→ **Material provided**
Content starts

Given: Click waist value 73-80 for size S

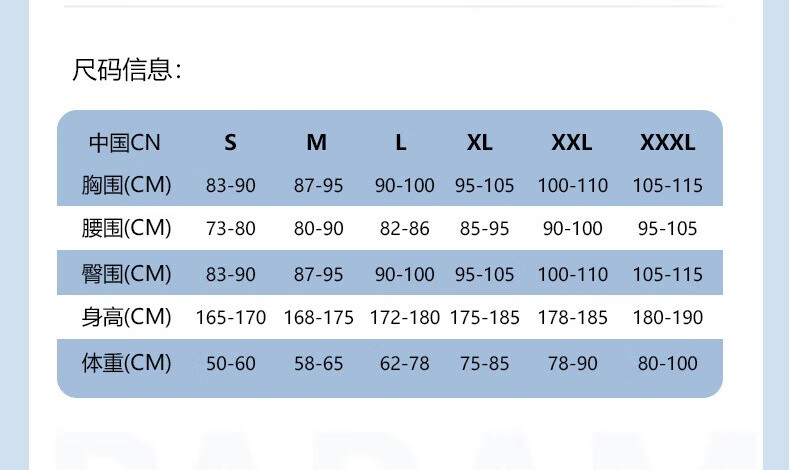Looking at the screenshot, I should click(x=231, y=229).
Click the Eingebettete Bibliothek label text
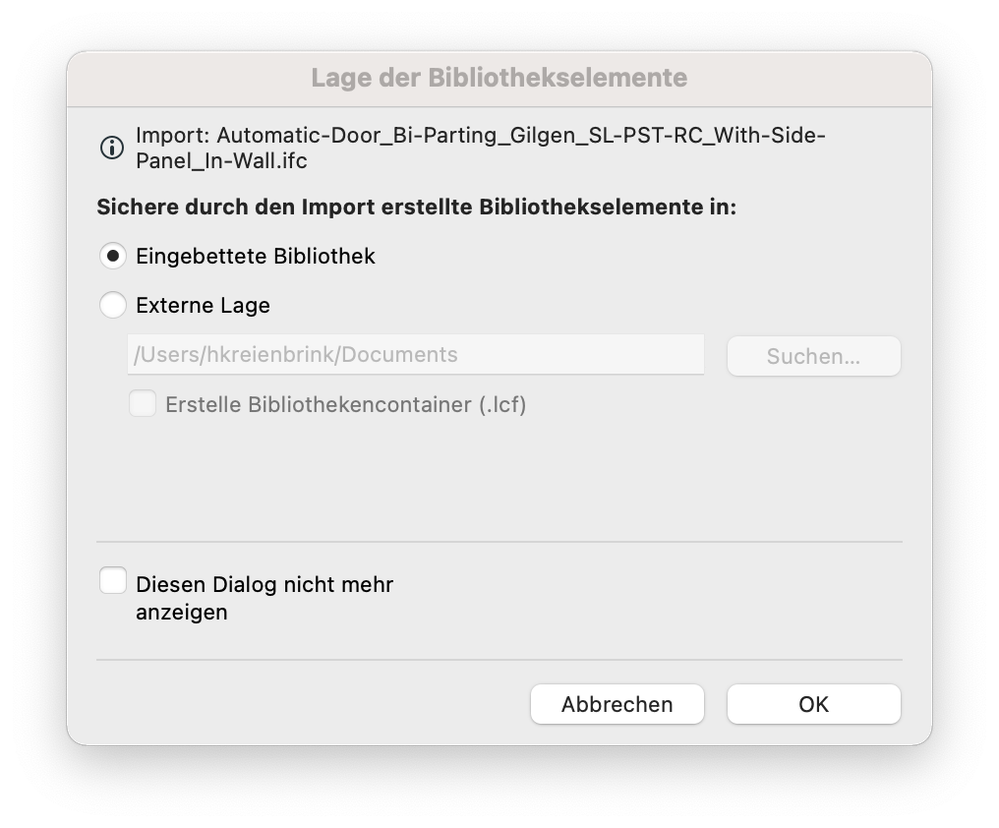The width and height of the screenshot is (999, 828). pos(255,256)
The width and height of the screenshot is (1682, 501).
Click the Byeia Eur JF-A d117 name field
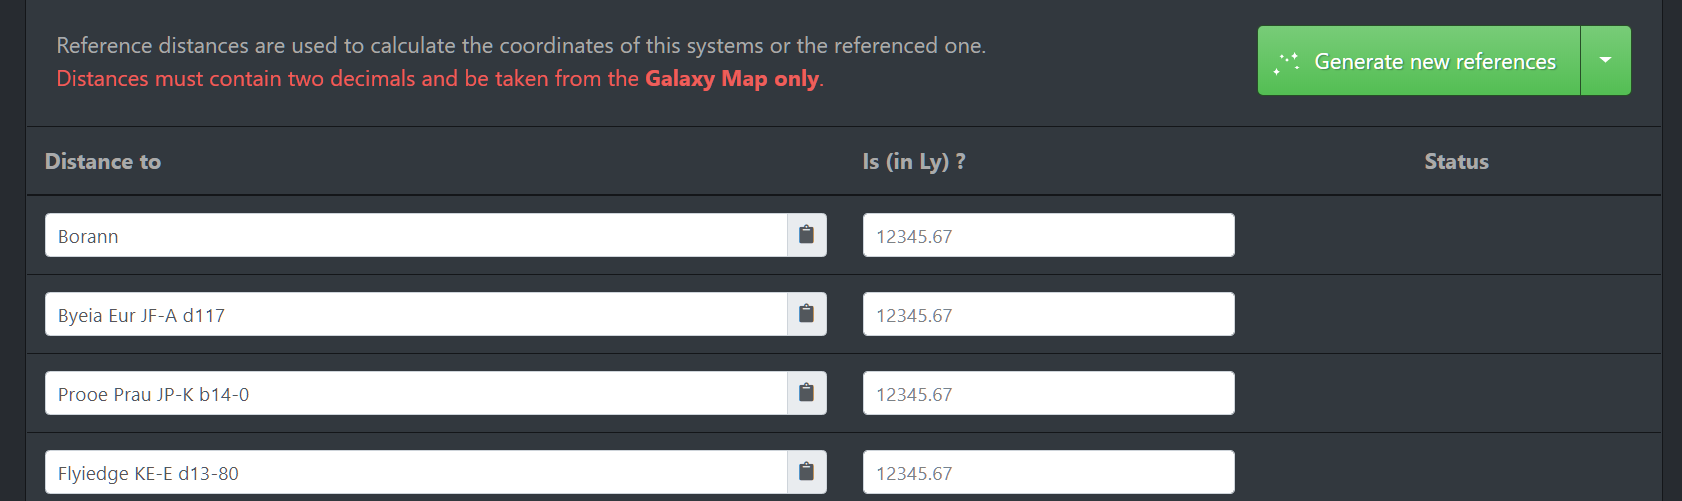tap(415, 315)
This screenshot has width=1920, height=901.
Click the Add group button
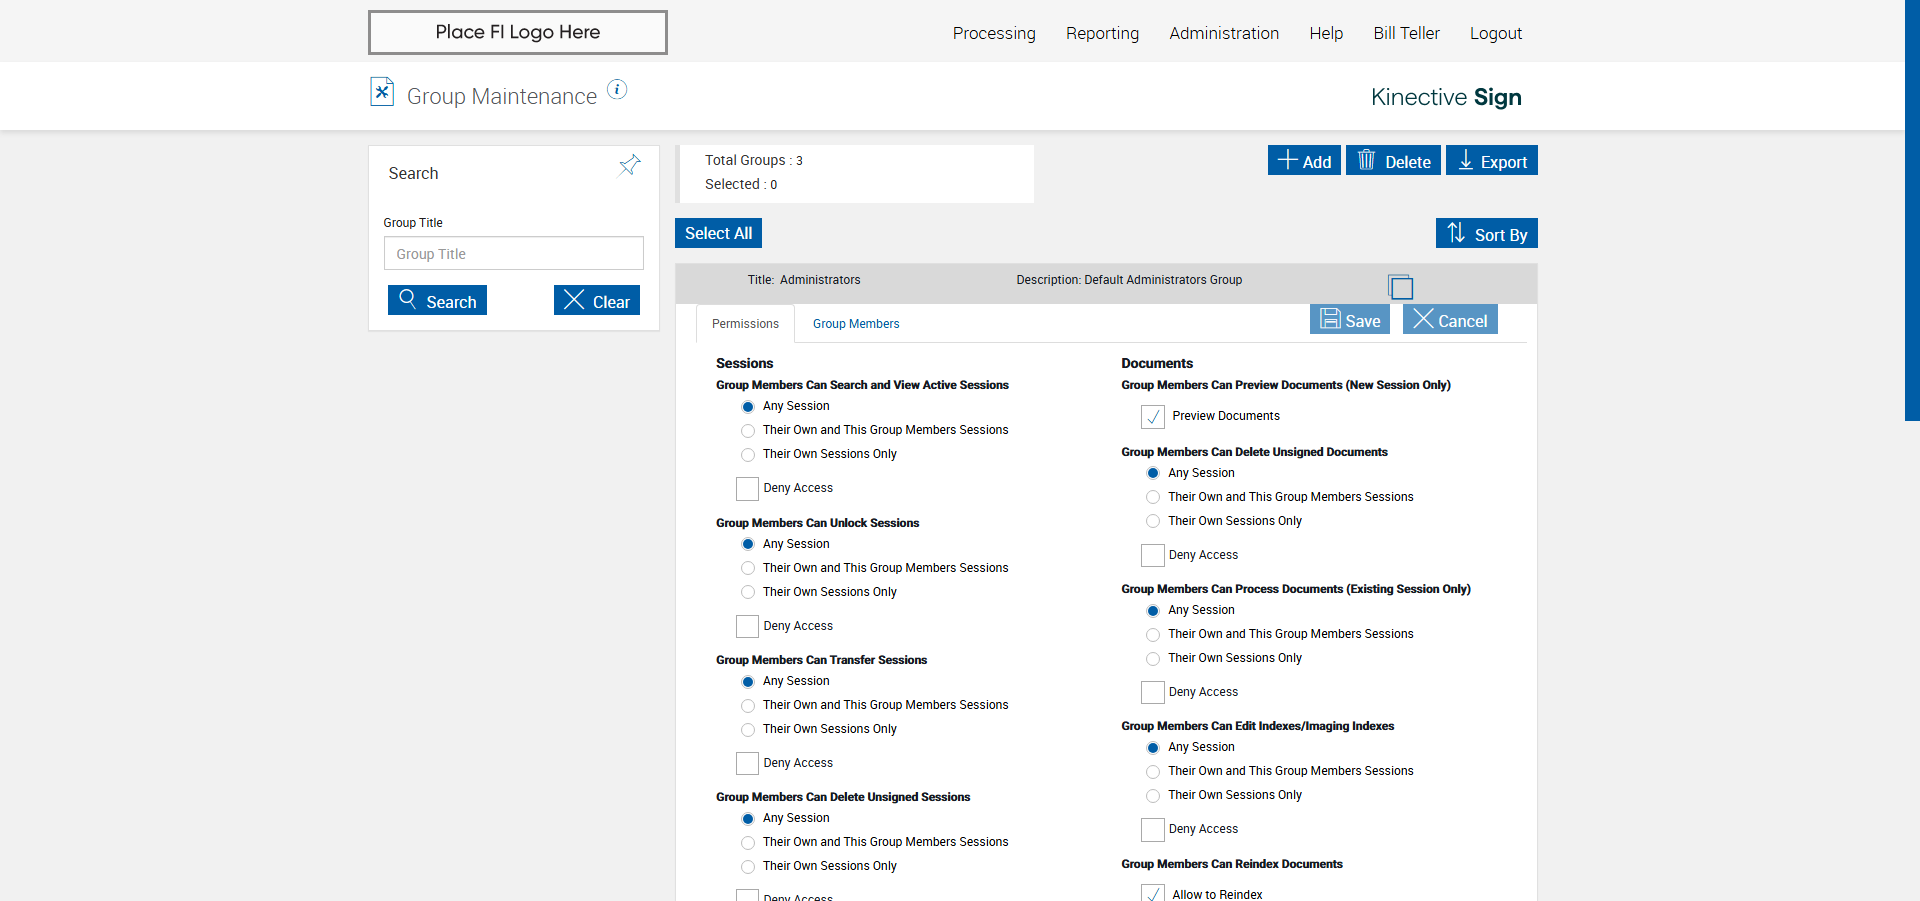tap(1304, 161)
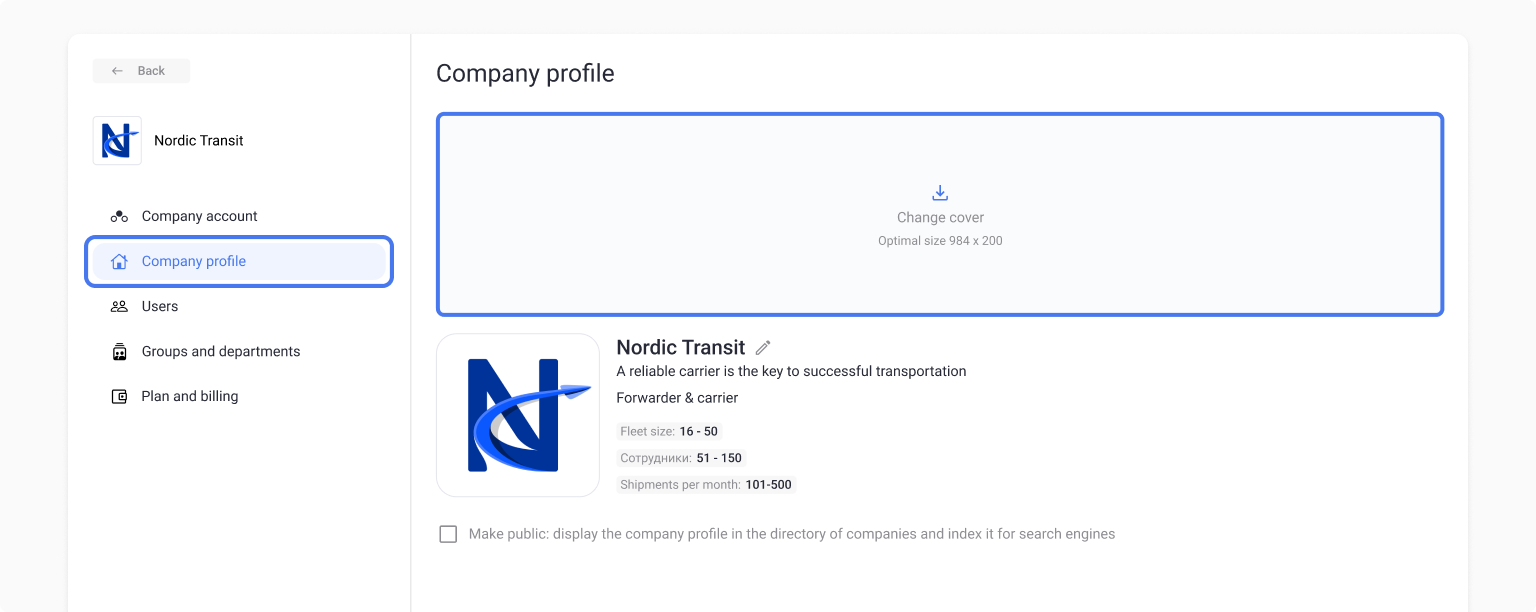1536x612 pixels.
Task: Click the Plan and billing wallet icon
Action: [119, 397]
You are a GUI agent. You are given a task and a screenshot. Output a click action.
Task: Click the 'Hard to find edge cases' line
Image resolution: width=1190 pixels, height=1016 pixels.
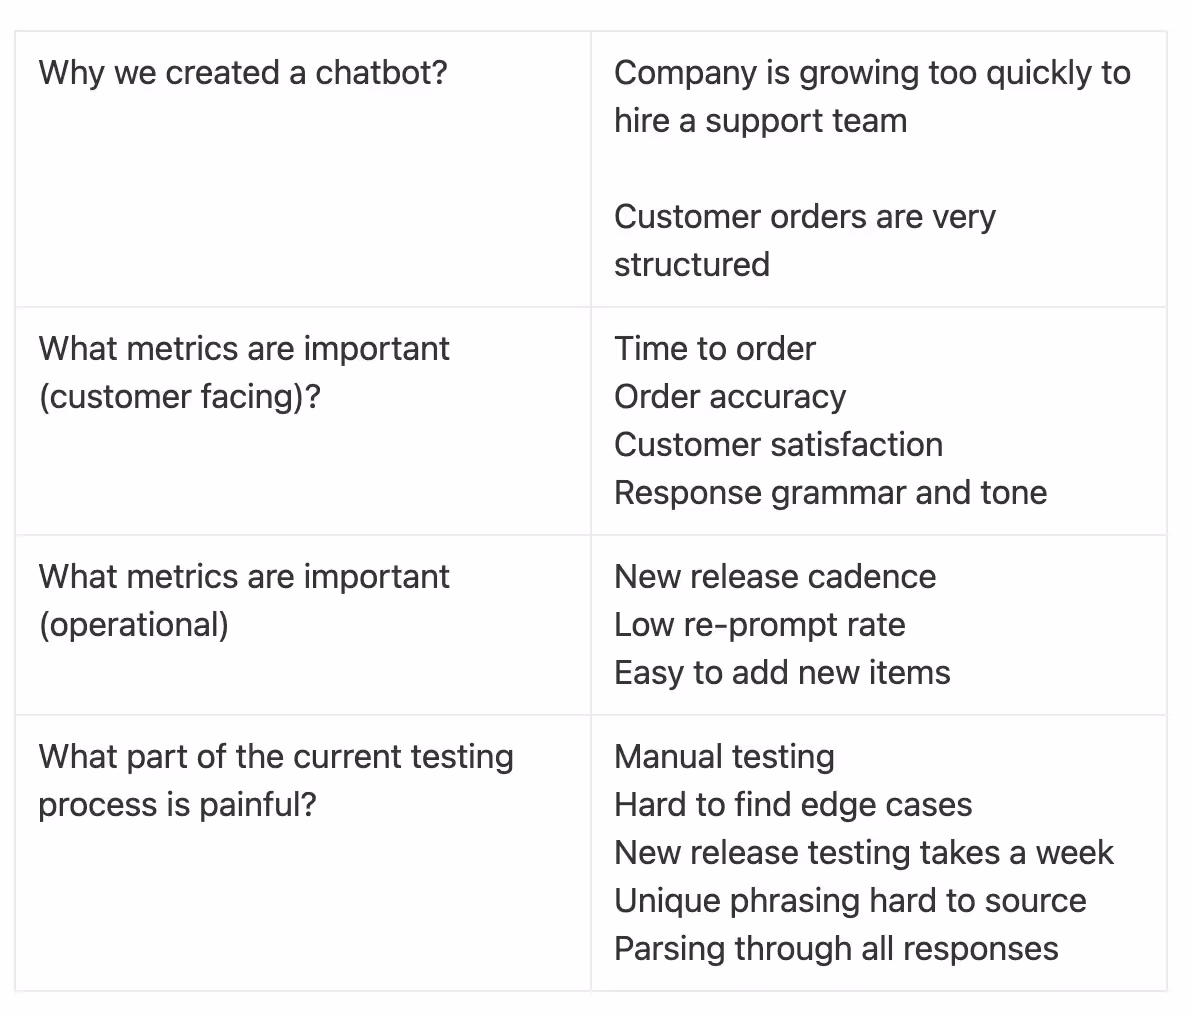coord(792,805)
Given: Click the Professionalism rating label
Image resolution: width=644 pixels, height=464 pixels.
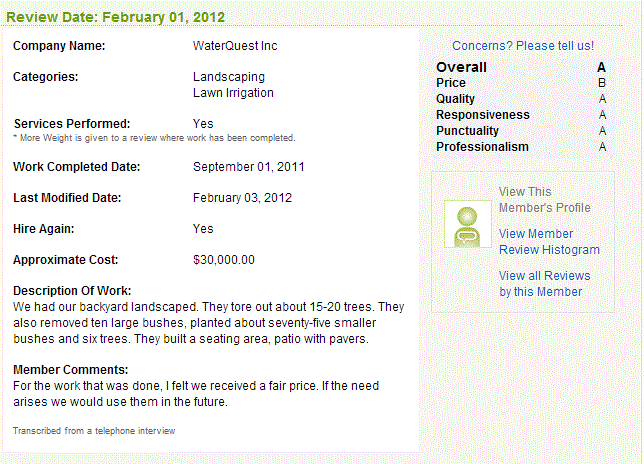Looking at the screenshot, I should click(x=482, y=147).
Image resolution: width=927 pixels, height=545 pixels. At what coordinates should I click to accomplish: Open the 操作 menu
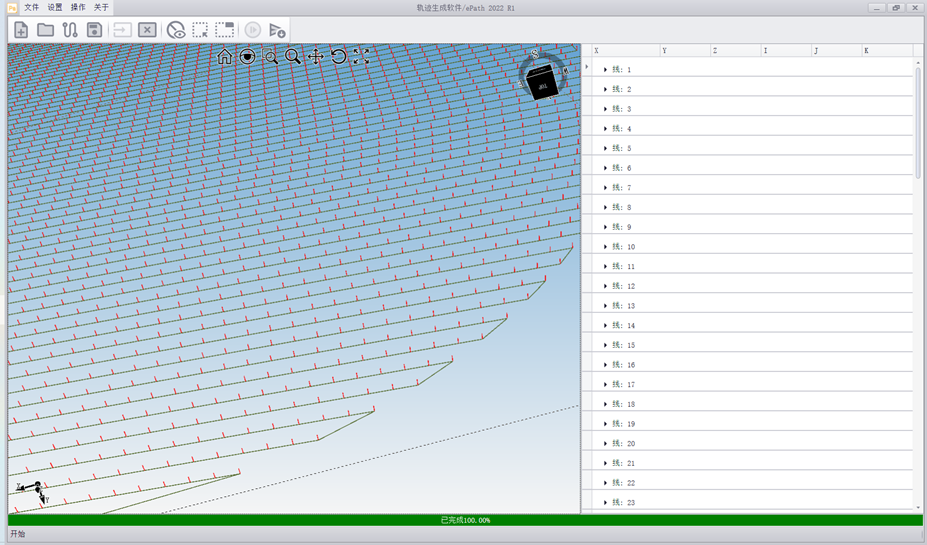pyautogui.click(x=78, y=7)
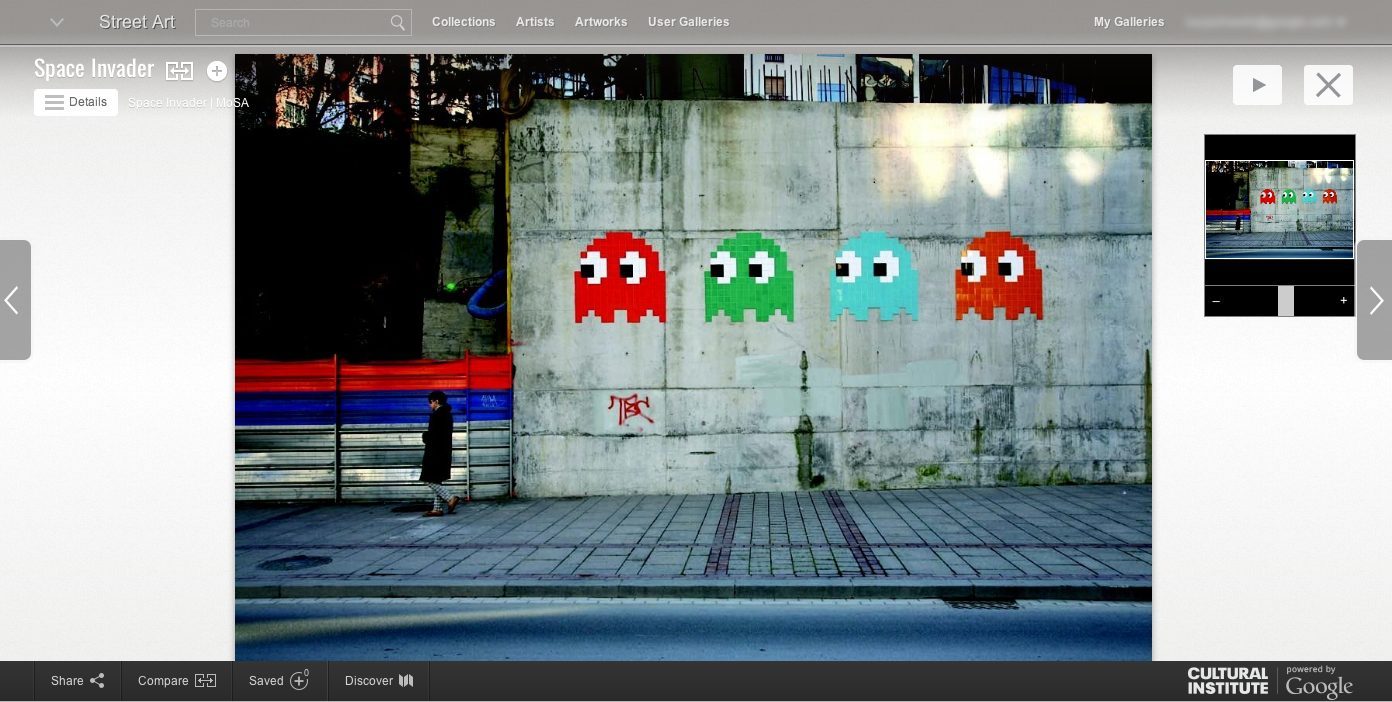This screenshot has height=702, width=1392.
Task: Zoom out using the minus button under thumbnail
Action: coord(1216,301)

Content ends

→ **Exercise goal**
When you reach the line containing "Image resolution: width=644" in the records above, write out that line and every line after it through the end, exactly, but omit the pictures.

→ **Result below**
Image resolution: width=644 pixels, height=464 pixels.
Looking at the screenshot, I should click(x=482, y=147).
Image resolution: width=927 pixels, height=545 pixels. At what coordinates should I click to accomplish: Open the 操作 menu
pyautogui.click(x=78, y=7)
This screenshot has height=702, width=1392.
Task: Zoom out using the minus button under thumbnail
Action: coord(1216,301)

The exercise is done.